Al mito del Golem e alla sua pervasività in ogni ambito dell'umana fantasia, dalla pittura al teatro, dal cinema ai fumetti e ai videogiochi, il Musée d'art et d'histoire du judaïsme di Parigi dedica una grande mostra che ne mette in luce la trasversalità e il fascino maligno (Rue du Temple, 75003, fino al 16 luglio). Perché se è vero che secondo la leggenda soltanto chi conosce la Qabbalah può essere in grado di fabbricare un Golem, è altrettanto vero che a costruire emuli del Golem si sono messi in tanti, vedi il Frankenstein di Mary Shelley o l'Eva futura di Villiers de l'Isle-Adam, per non parlare dell'incredibile Hulk, duro come la pietra e malleabile come l'argilla di cui parlano i rabbi... Le 136 opere esposte, insieme a installazioni, brani di pellicole eccetera, rappresentano un percorso nell'affabulazione prometeica dell'uomo che vuol farsi Dio salvo poi lasciarsi sfuggire di mano gli effetti collaterali delle sue invenzioni.
Pare sia accaduto persino al più sapiente dei sapienti praghesi, fra il XVI e il XVII secolo: Judah Loew.
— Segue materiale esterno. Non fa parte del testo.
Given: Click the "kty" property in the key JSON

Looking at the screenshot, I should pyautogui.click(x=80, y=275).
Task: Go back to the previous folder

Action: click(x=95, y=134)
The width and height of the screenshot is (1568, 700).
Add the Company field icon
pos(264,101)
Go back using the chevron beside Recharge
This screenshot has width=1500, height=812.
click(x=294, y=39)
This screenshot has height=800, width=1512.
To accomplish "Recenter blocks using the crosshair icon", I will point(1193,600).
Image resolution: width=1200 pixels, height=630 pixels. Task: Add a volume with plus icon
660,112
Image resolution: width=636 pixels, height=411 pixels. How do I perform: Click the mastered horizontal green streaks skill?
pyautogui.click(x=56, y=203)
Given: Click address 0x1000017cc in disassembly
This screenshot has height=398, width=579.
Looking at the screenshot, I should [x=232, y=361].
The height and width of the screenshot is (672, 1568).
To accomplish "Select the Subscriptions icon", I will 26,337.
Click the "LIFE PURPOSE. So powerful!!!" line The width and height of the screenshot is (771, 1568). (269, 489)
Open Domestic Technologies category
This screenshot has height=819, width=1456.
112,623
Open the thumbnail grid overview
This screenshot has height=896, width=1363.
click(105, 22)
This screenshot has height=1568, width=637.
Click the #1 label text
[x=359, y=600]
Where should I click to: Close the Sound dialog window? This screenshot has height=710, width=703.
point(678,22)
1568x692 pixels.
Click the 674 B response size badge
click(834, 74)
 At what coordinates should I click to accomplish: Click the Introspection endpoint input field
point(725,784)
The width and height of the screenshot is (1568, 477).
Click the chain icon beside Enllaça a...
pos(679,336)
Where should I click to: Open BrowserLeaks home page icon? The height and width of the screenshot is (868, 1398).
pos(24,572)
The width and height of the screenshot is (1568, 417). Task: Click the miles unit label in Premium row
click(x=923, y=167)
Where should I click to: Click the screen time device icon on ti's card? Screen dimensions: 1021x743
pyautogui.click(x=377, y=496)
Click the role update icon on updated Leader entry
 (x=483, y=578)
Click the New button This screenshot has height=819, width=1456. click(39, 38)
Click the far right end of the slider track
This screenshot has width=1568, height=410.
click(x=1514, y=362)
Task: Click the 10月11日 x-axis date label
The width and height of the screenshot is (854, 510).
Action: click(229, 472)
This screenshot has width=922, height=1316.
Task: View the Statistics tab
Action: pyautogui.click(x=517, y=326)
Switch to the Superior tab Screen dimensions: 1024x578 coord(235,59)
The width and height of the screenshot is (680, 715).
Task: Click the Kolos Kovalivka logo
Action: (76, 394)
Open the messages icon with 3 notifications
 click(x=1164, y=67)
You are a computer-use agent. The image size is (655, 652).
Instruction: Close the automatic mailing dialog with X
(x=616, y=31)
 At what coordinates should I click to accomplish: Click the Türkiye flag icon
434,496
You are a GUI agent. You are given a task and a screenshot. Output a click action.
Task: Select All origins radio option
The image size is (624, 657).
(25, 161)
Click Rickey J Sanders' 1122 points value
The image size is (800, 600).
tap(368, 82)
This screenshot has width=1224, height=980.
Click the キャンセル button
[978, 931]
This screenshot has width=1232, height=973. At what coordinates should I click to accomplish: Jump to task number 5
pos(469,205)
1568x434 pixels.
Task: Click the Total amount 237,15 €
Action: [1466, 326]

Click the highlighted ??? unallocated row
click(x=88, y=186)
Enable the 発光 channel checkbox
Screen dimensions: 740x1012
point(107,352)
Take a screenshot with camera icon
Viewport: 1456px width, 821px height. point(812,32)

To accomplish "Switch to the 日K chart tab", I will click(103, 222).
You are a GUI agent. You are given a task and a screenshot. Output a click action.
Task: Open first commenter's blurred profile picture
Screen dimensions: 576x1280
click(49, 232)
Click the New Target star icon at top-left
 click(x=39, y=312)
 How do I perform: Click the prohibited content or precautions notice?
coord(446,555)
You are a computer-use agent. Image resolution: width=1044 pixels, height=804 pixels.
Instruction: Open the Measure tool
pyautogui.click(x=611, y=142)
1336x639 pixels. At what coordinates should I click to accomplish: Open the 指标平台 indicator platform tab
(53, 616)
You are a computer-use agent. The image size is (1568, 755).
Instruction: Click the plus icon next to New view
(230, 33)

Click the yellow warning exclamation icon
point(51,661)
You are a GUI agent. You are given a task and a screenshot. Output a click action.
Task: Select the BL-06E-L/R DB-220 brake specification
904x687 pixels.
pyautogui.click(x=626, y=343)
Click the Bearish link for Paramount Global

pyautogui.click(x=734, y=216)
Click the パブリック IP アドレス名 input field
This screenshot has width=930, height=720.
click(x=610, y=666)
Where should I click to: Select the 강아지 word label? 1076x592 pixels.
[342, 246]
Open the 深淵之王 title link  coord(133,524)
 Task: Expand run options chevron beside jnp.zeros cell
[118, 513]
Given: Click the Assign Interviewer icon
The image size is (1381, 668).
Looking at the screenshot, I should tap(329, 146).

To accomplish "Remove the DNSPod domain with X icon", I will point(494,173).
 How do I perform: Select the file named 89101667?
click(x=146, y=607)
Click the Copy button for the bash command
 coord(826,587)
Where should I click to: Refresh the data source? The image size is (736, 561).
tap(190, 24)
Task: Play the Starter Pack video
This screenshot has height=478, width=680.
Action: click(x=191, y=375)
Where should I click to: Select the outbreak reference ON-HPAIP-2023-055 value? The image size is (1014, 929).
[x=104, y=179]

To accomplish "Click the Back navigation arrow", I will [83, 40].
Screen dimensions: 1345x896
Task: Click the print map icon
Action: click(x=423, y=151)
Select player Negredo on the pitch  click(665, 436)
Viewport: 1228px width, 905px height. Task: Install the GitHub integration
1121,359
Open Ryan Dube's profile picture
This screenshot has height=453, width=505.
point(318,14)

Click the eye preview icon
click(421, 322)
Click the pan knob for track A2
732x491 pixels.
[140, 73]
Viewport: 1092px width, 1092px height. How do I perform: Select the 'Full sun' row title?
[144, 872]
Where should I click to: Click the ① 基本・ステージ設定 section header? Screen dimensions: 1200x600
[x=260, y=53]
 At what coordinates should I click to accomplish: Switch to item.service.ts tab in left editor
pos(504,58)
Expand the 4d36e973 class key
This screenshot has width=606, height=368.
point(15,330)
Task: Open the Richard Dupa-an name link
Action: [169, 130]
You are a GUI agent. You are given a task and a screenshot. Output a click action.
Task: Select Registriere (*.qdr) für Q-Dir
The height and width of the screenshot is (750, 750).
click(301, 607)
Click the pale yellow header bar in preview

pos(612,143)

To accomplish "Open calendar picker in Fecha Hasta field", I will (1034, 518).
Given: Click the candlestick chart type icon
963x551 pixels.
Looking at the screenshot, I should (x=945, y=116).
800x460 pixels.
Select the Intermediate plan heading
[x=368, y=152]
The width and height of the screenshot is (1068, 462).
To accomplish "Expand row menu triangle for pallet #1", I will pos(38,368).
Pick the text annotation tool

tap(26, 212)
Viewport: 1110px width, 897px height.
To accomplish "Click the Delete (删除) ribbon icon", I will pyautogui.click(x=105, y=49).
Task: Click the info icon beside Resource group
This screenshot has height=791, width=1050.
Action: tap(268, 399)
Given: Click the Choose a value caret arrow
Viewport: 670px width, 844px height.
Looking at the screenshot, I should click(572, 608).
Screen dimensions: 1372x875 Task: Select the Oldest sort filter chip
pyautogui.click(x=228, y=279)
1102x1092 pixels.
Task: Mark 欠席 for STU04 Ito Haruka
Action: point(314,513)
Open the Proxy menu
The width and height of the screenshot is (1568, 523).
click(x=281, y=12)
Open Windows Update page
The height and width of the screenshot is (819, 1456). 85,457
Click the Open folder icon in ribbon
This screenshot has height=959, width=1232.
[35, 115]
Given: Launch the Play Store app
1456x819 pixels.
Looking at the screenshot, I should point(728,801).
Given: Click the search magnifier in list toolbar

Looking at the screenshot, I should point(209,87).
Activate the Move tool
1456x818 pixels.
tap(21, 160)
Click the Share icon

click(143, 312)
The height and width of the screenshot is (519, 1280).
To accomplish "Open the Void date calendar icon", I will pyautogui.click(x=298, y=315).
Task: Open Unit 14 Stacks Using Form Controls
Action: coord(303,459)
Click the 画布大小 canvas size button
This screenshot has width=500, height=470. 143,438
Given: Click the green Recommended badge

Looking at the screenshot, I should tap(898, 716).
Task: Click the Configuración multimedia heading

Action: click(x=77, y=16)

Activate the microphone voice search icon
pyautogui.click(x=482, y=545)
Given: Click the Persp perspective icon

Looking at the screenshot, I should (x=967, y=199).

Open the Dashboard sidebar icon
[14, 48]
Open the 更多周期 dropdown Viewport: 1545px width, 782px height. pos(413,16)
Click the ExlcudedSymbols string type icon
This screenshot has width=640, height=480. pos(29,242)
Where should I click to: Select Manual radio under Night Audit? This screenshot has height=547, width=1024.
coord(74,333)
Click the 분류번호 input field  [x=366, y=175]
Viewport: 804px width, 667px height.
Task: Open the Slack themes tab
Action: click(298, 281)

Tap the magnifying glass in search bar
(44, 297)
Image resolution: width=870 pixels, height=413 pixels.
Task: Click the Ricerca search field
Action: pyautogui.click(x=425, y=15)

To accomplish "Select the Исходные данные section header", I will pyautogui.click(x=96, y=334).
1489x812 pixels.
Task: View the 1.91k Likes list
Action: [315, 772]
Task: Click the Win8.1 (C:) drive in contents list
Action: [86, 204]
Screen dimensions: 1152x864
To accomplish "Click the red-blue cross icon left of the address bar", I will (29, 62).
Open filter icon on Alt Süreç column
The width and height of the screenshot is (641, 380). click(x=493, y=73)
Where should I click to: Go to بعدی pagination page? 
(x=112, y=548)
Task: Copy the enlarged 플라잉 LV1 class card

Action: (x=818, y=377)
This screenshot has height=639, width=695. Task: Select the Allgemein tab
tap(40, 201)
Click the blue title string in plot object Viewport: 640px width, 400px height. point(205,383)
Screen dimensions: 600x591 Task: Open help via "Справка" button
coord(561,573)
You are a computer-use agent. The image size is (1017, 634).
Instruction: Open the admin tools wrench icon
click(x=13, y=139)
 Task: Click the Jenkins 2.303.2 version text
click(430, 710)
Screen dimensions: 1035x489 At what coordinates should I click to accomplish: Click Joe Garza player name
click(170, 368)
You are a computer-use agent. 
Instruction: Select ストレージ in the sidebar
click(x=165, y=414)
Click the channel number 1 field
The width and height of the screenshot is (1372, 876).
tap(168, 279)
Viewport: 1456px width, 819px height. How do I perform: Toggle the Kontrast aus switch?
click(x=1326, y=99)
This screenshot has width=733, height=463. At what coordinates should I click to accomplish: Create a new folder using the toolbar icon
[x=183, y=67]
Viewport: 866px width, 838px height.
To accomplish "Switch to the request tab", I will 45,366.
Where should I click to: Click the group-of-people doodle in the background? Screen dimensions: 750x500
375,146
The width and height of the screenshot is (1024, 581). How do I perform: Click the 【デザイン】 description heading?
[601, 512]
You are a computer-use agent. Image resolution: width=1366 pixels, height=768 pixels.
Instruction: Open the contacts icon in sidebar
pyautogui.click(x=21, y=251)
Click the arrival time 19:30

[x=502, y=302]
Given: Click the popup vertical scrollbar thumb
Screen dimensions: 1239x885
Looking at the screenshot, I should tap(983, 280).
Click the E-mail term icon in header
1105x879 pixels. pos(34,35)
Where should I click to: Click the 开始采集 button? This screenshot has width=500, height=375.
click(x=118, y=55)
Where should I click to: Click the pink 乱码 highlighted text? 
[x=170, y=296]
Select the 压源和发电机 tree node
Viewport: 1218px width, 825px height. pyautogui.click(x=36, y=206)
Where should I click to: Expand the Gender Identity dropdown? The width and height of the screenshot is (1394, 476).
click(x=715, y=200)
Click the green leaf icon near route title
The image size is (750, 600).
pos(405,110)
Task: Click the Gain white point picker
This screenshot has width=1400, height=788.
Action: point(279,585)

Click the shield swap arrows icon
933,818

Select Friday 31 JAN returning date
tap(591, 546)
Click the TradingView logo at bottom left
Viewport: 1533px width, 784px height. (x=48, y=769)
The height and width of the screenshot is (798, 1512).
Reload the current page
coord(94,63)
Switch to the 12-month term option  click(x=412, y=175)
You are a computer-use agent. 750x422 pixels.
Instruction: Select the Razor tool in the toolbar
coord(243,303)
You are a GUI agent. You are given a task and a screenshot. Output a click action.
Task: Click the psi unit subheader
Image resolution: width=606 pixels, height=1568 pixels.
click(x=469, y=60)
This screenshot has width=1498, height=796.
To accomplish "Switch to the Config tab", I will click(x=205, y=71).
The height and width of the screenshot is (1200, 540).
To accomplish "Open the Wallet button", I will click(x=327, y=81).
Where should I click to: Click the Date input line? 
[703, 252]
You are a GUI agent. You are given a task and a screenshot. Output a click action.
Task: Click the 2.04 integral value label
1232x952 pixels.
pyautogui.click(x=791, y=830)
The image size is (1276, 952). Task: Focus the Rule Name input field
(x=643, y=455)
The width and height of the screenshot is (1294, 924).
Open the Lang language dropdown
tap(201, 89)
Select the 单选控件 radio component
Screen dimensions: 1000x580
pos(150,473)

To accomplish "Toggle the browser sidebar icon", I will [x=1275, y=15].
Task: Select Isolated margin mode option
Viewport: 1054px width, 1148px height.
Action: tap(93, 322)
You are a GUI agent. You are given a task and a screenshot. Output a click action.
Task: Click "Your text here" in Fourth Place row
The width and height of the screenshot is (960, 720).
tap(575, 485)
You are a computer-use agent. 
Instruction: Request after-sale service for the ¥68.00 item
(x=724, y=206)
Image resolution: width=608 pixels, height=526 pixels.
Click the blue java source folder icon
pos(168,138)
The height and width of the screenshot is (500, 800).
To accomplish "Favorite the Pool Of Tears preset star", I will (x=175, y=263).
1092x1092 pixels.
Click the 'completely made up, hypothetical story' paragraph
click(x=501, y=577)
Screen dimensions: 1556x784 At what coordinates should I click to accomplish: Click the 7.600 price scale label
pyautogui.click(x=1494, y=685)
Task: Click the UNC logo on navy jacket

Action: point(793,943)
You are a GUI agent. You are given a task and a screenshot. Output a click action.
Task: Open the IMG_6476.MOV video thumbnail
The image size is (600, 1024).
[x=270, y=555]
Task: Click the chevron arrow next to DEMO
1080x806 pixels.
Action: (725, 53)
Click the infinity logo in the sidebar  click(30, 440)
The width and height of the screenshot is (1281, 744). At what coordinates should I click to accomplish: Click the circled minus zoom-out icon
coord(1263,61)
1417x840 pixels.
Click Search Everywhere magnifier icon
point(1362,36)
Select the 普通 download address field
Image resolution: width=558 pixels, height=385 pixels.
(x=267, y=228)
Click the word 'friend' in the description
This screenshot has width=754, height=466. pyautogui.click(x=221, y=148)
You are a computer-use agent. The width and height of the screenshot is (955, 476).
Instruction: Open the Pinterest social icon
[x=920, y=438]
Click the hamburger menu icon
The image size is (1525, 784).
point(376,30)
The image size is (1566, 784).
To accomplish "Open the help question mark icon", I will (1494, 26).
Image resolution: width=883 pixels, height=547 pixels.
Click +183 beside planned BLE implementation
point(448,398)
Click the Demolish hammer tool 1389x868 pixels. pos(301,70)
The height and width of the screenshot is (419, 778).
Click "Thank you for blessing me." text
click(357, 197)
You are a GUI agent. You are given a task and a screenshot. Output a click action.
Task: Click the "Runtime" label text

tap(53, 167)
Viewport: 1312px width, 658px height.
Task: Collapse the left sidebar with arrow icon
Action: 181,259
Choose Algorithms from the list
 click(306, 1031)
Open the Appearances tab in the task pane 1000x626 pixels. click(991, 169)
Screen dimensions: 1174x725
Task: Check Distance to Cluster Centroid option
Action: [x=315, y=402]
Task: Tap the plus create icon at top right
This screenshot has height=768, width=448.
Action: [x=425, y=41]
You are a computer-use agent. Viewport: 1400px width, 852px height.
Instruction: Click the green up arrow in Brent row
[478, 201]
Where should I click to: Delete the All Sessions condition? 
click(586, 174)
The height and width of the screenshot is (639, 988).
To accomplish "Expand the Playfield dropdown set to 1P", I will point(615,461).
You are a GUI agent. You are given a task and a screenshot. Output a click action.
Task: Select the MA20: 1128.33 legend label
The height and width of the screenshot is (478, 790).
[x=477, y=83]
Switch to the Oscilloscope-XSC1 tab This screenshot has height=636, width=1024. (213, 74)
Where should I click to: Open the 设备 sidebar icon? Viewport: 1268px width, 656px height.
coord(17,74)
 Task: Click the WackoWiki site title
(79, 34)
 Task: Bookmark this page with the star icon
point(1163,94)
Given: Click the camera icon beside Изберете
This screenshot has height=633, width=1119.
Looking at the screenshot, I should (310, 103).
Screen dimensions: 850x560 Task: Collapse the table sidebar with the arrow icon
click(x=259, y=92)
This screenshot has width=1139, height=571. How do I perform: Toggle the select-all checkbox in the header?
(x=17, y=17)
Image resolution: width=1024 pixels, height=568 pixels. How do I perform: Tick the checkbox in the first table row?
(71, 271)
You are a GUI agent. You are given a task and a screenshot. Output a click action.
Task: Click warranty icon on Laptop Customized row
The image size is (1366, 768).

Con l'intento di proteggere gli ebrei del ghetto, perseguitati da ricorrenti attacchi, nel 1580 creò un essere dando fondo a tutte le sue conoscenze di natura esoterica e usando il fango della Moldava, aiutato dal genero Jizchak ben Simson e dal discepolo Jakob ben Chajim Sasson. Ma la sua creatura gli si rivoltò contro. A questa leggenda si rifece Gustav Meyrink per il romanzo Il Golem, del 1915, dove il mostro torna, come ogni 33 anni (33, gli anni di Cristo...
) a vagare per i vicoli del ghetto di Praga sotto le sembianze di un uomo dai tratti mongolici. E così appare anche nel film muto Il Golem - Come venne al mondo (1920), di Carl Boese e Paul Wegener. Il Golem, convitato di pietra che tormenta l'umanità, non essendo mai nato, forse non morirà mai.